Minoan seals are impression seals in the form of carved gemstones and similar pieces in metal, ivory and other materials produced in the Minoan civilization. They are an important part of Minoan art, and have been found in quantity at specific sites, for example in Knossos, Malia and Phaistos. They were evidently used as a means of identifying documents and objects.

Minoan seals are of a small size, 'pocket-size', in the manner of a personal amulet. Many of the images are a similar size to a human fingernail, with a high proportion that of the nail of a little finger. They might be thought of as equivalent to the pocket-sized, 1 in scaraboid seals of Ancient Egypt, which were sometimes imitated in Crete. However Minoan seals can be larger, with largest examples of many inches.

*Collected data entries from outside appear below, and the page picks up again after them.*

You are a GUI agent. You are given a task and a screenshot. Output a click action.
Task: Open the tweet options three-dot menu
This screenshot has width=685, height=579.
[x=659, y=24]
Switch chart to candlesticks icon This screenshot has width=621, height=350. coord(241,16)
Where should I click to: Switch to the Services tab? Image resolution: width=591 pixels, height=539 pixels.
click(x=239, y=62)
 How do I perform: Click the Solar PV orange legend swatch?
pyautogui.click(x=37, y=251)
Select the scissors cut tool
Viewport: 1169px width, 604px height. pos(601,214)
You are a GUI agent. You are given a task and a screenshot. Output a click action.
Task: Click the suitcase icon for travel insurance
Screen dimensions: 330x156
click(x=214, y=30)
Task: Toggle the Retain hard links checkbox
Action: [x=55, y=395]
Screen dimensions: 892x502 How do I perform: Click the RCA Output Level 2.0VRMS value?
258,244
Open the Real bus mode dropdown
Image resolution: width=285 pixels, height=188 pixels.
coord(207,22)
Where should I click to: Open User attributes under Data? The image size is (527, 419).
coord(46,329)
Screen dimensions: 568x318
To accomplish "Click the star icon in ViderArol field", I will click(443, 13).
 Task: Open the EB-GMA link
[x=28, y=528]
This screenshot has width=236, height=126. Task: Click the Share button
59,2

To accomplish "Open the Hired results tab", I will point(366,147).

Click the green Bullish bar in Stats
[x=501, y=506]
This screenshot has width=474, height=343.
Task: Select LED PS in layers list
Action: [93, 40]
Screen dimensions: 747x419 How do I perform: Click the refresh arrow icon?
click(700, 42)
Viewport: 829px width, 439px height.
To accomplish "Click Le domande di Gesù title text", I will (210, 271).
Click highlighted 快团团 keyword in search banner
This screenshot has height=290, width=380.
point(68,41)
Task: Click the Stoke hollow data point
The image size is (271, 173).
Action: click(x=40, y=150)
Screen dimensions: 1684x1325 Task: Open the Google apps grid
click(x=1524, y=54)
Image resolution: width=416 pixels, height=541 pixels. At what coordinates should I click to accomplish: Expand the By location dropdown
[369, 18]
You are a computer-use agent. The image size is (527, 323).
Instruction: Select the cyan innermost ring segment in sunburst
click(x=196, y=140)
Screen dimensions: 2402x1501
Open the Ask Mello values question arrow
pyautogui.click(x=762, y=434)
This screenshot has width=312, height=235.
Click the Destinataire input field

Minoan seals are the most common surviving type of Minoan art after pottery, with several thousand known, from EM II onwards, in addition to over a thousand impressions, few of which match surviving seals. Cylinder seals are common in early periods, much less so later. Seals with different shapes and multiple faces are especially common, unusually so by comparison with later and neighbouring cultures: "lentoid" ones have two faces, usually curving towards a thin circular edge, and there are many "prism" ones with three flat faces. A seal-carving workshop from MM I excavated at Malia mostly made this type; here, as throughout the surviving seals, there are wide variations in the quality of the carving. Often seals are pierced, so they can be worn around the neck or wrist on a string. Probably many early examples were in wood, and have not survived. Ivory and soft stone were the main surviving materials for early seals, the body of which were quite often formed as animals or birds. From the Middle Minoan period fast rotary drills were used, enabling harder stones to be utilized.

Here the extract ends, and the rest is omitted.